On Thu, Aug 29, 2019 at 9:24 AM Roberto Hinz via Boost <boost@lists.boost.org> wrote:
I would prefer it to be part of Boost.Core instead of being a standalone library, and also to remove the `outbuf` namespace. But that is up to you.
Boost.Core is for Boost facilities used by other Boost libraries that for simpler tasks. You could propose it for Boost.Utility. However, it seems more worthy of its own library. In either choice (Utility, or your own library) the process for a Boost formal review is at: https://www.boost.org/community/reviews.html Glen
Didn’t you see reply from Glen Fernandez? Check archive. -- Janek Kozicki, PhD. DSc. Arch. Assoc. Prof. Gdańsk University of Technology Faculty of Applied Physics and Mathematics Department of Theoretical Physics and Quantum Information -- pg.edu.pl/jkozicki (click English flag on top right) On 3 Sep 2019, 14:21 +0200, Roberto Hinz via Boost <boost@lists.boost.org>, wrote:
No one interested?
_______________________________________________ Unsubscribe & other changes: http://lists.boost.org/mailman/listinfo.cgi/boost
On Tue, Sep 3, 2019 at 11:11 AM Janek Kozicki <janek.listy.mailowe@gmail.com> wrote:
Didn’t you see reply from Glen Fernandez? Check archive.
Well, yes, but I din't see his message as showing interest, but just as a guidance. And I presume I first need to check whether there is any interest, otherwise what's the point of going any further. Am I misunderstanding something?

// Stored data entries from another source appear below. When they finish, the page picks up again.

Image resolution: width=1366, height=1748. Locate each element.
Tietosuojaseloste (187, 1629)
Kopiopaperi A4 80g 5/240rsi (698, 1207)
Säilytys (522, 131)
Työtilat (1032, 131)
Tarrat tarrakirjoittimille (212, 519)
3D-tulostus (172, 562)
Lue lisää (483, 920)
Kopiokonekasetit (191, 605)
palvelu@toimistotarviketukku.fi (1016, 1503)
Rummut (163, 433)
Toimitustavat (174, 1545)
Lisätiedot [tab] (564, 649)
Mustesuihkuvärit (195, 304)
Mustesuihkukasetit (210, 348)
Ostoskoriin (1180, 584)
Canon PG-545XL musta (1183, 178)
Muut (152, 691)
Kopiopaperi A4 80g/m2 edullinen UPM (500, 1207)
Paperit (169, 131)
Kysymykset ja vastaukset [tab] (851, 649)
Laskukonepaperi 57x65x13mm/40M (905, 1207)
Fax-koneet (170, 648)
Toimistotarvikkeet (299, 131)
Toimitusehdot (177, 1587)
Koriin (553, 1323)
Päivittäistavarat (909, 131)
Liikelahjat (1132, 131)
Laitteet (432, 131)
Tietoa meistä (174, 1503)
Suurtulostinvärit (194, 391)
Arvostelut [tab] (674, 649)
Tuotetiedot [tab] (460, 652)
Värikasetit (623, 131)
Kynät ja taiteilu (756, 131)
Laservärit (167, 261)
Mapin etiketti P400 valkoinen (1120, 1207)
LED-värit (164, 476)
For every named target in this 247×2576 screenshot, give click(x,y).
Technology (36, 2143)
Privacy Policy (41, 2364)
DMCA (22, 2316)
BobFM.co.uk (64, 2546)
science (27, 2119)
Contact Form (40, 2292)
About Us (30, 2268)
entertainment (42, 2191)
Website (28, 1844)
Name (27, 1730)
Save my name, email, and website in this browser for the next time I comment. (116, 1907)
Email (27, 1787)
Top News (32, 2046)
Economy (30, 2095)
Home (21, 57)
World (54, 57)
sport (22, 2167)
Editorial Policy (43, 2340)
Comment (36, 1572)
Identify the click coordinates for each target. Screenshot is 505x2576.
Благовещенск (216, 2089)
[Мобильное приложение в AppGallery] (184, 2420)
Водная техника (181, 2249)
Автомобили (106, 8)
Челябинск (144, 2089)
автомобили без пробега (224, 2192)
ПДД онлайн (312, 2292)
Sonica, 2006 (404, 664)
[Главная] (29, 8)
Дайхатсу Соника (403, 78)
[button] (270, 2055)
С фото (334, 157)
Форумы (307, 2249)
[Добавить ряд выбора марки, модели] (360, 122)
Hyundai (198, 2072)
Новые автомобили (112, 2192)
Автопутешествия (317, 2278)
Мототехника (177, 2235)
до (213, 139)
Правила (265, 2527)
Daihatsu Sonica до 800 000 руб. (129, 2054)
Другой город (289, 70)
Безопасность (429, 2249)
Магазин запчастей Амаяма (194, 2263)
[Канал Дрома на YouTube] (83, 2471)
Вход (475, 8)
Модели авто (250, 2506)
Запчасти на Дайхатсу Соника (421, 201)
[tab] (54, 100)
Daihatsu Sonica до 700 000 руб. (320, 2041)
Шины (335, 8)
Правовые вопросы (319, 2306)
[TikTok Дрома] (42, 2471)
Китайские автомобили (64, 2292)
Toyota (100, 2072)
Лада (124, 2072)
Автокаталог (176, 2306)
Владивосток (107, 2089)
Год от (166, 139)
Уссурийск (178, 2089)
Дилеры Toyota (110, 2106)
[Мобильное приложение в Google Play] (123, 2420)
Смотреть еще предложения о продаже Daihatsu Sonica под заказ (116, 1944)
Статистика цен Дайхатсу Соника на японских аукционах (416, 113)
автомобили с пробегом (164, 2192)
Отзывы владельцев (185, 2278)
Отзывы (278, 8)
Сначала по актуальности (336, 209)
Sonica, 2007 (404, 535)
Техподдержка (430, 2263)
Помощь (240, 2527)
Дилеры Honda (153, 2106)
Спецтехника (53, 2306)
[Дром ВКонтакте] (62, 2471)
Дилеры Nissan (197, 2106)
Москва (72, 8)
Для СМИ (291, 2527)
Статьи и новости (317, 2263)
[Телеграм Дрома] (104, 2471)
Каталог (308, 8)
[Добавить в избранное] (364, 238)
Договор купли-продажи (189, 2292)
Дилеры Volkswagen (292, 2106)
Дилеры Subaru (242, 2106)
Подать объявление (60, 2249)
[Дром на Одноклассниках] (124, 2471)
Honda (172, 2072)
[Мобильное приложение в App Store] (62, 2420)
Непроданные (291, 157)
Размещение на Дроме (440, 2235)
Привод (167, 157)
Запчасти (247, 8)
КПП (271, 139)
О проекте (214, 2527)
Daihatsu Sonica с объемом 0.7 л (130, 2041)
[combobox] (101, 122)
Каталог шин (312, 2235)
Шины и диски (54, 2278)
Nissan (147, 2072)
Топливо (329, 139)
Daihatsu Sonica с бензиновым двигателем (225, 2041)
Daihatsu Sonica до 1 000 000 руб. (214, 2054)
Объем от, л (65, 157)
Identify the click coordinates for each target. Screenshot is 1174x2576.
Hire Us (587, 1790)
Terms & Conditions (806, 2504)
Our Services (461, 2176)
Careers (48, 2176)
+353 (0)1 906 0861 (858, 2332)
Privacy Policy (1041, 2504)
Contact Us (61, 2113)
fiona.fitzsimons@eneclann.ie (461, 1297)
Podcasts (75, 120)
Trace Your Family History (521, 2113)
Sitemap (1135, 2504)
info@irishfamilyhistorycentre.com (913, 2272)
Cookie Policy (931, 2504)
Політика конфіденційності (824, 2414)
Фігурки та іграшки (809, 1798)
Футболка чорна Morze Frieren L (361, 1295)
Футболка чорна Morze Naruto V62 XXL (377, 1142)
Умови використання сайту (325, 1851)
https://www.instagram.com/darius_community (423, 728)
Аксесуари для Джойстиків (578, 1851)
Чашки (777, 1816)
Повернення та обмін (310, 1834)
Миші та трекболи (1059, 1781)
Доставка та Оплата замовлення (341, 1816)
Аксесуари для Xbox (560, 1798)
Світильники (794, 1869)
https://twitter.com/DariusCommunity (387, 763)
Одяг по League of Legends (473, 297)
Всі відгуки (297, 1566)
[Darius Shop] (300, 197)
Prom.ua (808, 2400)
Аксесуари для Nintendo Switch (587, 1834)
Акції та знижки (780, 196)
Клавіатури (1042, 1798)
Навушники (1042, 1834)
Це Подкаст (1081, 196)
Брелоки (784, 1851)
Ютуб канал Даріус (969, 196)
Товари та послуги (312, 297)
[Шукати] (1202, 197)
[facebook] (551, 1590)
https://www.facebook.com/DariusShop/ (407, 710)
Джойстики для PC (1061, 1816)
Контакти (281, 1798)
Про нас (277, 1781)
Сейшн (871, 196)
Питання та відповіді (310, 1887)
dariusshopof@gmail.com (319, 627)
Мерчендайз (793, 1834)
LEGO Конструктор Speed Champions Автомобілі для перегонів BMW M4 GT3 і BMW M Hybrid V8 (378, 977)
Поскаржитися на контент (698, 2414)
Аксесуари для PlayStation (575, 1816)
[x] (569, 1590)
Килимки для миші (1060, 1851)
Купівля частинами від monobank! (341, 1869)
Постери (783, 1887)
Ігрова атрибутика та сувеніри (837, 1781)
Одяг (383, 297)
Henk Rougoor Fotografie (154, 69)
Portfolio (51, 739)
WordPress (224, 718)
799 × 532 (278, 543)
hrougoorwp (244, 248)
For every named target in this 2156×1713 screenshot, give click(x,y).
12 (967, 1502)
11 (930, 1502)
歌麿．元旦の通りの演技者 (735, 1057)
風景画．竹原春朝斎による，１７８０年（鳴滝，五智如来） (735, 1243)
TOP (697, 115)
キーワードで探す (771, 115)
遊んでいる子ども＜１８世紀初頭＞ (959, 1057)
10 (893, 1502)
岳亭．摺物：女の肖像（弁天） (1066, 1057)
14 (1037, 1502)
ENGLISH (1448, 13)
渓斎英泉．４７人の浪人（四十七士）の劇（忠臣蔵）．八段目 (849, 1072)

On Tue, Sep 3, 2019 at 5:21 AM Roberto Hinz via Boost <boost@lists.boost.org> wrote:
No one interested?
`std::basic_ostream` is actually quite usable once you figure out how it works (which is admittedly more difficult than it should be). It can be set up to not perform any memory allocations, depending on the implementation of the derived class. It might not be perfect but it is part of the standard library and thus has a natural advantage that would require extraordinary functionality from an external component to overcome. And I'm not seeing that in the proposed `outbuf`. Regards
On Tue, Sep 10, 2019 at 11:05 PM Vinnie Falco <vinnie.falco@gmail.com> wrote:
`std::basic_ostream` is actually quite usable once you figure out how it works
Let me illustrate why I disagree with that. Suppose you want to implement a base64 encoder. You want it to be fast, agnostic, and simple to use. Now suppose you adopt `std::ostream` as the destination type: void to_base64( std::ostream& dest, const std::byte* src, std::size_t count ); You will face two issues: 1) It doesn't matter how well you (as the library author) understand basic_ostream. The *user* needs to implement derivates of basic_ostream to customize the destination types. 2) It's impossible to achieve a decent performance. If you used `outbuf` you could write directly into the buffer. But with `std::ostream` you have to call member functions like `put` or `write` to for each little piece of the content, or to use an additional intermediate buffer. And this is far to be a specific use case. The same issues apply for any kind of encoding, binary or text.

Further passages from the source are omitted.